Browser and Computer Use¶
Browser and computer use is the capability that lets an AI model control a graphical interface — clicking buttons, filling forms, reading the screen — rather than calling a structured API. When no API exists or when the task involves software designed for human eyes, this approach is the practical alternative.
What you will find in this section¶
| Page | What it covers |
|---|---|
| Comparison | Side-by-side comparison of Anthropic, OpenAI, and browser-use library approaches |
| Anthropic computer use | Action types, coordinate system, sandbox guidance, and a worked example |
| OpenAI computer use | Responses API computer tool, batched actions, and differences from Anthropic |
| browser-use library | Python library for LLM-driven browser automation with Playwright |
| Operating boundaries | What must never run unsandboxed: personal browsers, payment accounts, healthcare |
Why it matters for agent builders¶
The majority of digital workflows were not designed to be automated by API. Legacy enterprise software, government portals, consumer web apps, desktop applications — they expose a GUI and nothing else. Computer use is what makes agents useful in these contexts.
The capability comes with commensurate risk. An agent that can click through your browser can also accept terms of service, trigger purchases, delete files, or send messages. The Operating boundaries page exists because the risk is not hypothetical.
The three main approaches¶
Model-native computer use (Anthropic and OpenAI) — the model provider exposes a tool that accepts a screenshot and returns actions. Your code executes the actions, captures a new screenshot, and feeds it back.
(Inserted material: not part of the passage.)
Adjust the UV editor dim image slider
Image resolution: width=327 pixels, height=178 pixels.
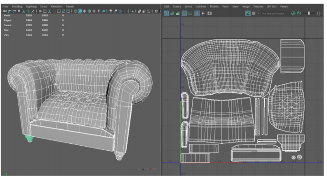309,13

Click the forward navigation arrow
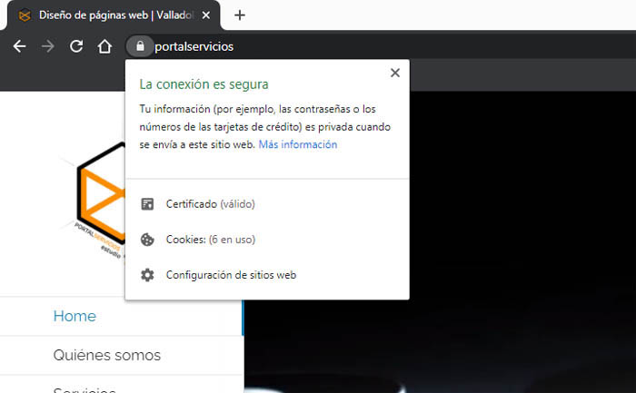(x=48, y=46)
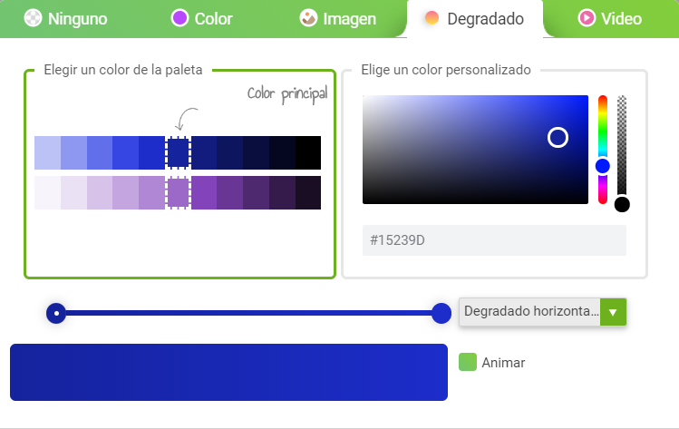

The model drives the loop.
Library-based browser automation (browser-use) — an open-source Python library that wraps Playwright with an LLM agent loop. You specify a goal string. The library handles screenshot capture, DOM extraction, action execution, and context management. You supply the model via a LangChain-compatible interface.
Hosted browser agents — cloud services that provide a managed browser sandbox with an agent loop. These abstract away the infrastructure entirely but come with latency and data-sovereignty tradeoffs.
Key terminology¶
- Action loop — the cycle of: capture state → send to model → receive actions → execute → repeat.
- Sandbox — an isolated environment (VM, container, dedicated browser profile) that limits what a computer-use agent can affect.
- Coordinate system — the pixel coordinate space in which mouse clicks and moves are expressed. Different providers handle display scaling differently.
- Harness — the code that bridges model outputs to actual OS or browser actions (mouse clicks, keystrokes, scroll events).